10.    CULTURAL AGENDA
Culture is an indispensable aspect of political and economic development. In federal multiethnic and multi-religious societies, governments at federal, state, and local levels must have a cultural policy that is capable of enhancing the unity of people of diverse cultures while respecting the autonomy of each culture. Examples of government sensitivity to cultural diversity abound in Canada, Belgium, Switzerland, Ethiopia, and in today’s largest federal multiethnic system: the European Union. 
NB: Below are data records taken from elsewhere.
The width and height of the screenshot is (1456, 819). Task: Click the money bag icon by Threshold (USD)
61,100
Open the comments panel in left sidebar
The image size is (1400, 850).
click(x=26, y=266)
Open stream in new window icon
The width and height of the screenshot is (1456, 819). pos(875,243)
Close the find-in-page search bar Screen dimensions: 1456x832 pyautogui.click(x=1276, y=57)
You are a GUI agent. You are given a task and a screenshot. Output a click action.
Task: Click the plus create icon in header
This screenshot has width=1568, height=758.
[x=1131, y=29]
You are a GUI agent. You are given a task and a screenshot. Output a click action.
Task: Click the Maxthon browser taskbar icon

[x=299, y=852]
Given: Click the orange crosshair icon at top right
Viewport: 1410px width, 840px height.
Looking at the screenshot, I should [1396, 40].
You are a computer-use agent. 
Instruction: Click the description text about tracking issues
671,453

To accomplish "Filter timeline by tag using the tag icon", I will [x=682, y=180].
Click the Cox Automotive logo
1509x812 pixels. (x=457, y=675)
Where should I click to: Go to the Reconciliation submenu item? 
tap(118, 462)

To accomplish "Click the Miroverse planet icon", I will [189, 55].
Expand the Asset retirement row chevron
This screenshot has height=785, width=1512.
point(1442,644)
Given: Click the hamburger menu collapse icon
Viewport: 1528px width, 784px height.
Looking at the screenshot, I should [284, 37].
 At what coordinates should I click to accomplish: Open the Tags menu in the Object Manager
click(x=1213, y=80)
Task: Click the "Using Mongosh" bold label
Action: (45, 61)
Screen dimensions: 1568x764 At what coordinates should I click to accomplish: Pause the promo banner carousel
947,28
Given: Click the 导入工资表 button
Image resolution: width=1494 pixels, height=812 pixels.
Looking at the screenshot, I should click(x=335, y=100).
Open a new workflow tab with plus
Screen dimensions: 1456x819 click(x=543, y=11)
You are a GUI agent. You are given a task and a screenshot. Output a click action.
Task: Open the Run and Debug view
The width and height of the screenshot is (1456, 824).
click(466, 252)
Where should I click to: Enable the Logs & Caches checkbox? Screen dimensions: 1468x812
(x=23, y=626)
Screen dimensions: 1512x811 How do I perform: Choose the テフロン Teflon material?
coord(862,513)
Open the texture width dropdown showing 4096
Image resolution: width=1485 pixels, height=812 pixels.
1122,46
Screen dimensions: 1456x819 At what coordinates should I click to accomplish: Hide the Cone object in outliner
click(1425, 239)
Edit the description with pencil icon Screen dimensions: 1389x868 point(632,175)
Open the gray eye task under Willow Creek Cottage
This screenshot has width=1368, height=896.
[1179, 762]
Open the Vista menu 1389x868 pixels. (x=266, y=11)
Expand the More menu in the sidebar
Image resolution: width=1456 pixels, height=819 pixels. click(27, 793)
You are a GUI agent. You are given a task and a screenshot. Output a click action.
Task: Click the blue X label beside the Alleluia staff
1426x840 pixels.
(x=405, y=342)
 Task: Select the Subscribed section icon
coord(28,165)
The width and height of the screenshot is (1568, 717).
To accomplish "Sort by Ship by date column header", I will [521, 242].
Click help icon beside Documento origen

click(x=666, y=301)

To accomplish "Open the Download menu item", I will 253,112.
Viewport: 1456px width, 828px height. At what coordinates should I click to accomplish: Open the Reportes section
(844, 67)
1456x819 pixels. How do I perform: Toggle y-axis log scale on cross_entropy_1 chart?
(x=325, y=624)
Government should develop policies that will remove inter-ethnic fear and suspicion and replace this with inter-ethnic appreciation and cooperation. In addition to increasing literacy in the nation’s official language, it is important to support the development of indigenous languages, in order to enable citizens take advantage of the country’s cultural diversity. While adopting the UN’s charter on minority rights, the following programmes should be acceptable to Nigeria’s leaders:
•    Strengthening the national language commission to support development of all indigenous languages, apart from the existing national languages (Hausa, Igbo, and Yoruba) by providing matching funds for states to provide leadership in the promotion of their indigenous languages.
•    Supporting the establishment of National Heritage Sites in each state. Each state must have at least one of such sites to serve as cultural areas to attract national and international tourists and to enhance national unity.
•    Creating multiethnic museums in each state to provide accessible reference points on the country’s cultural diversity.
•    Enforcing through the constitution the secularity of the Nigerian State, as a means of freeing the nation from inter-religious tension while promoting its diverse religious heritage.
•    Establishing through legislation and law enforcement zero tolerance for all forms of ethnic or religious terrorism and violence.
APPEAL TO CITIZENS
Fifty years after independence, successive governments have failed to make Nigerians free, failed to make Nigerians rich despite human and mineral endowment of oil and gas and other natural resources, and also failed to make Nigerians safe because exclusion promotes tension that breeds insecurity for most citizens. SNG has provided you with the foregoing analysis of the sources of our country’s underdevelopment, despite the abundance of material and human resources in the country. As scary and dispiriting as the problems described in this document might be, the intention of SNG is not to scare citizens into despondency.
The intention is to share the challenges of the nation’s economic, social, and political problems with you, in order for you as a responsible citizen to summon courage along with SNG to save the country from its predators and transform it into a prosperous and just country for all.
The solution to the myriad problems identified above does not lie in voter apathy or political nonchalance. On the contrary, it lies in your resolve as a voter to take your destiny in your own hands by doing the following:
•    Join SNG or similar organizations to protect your vote, save and transform Nigeria.
•    Participate in activities towards electoral reforms.
•    Review your party affiliation in view of the position of your party in relation to saving and transforming Nigeria.
•    Join SNG to resist business-as-usual politicians and political parties that see rhetoric, deception, and corruption as the end of politics
•    Join SNG and others in creating a new political ethic in Nigeria, the ethic of service and justice to all.
•    Align with a political movement that is truly committed to unity through diversity and the strengthening of all the three tiers of government.
•    Enrol in political movements that believe in the power of the individual to make a difference in a politically friendly environment of liberty, security, and prosperity for all Nigerians.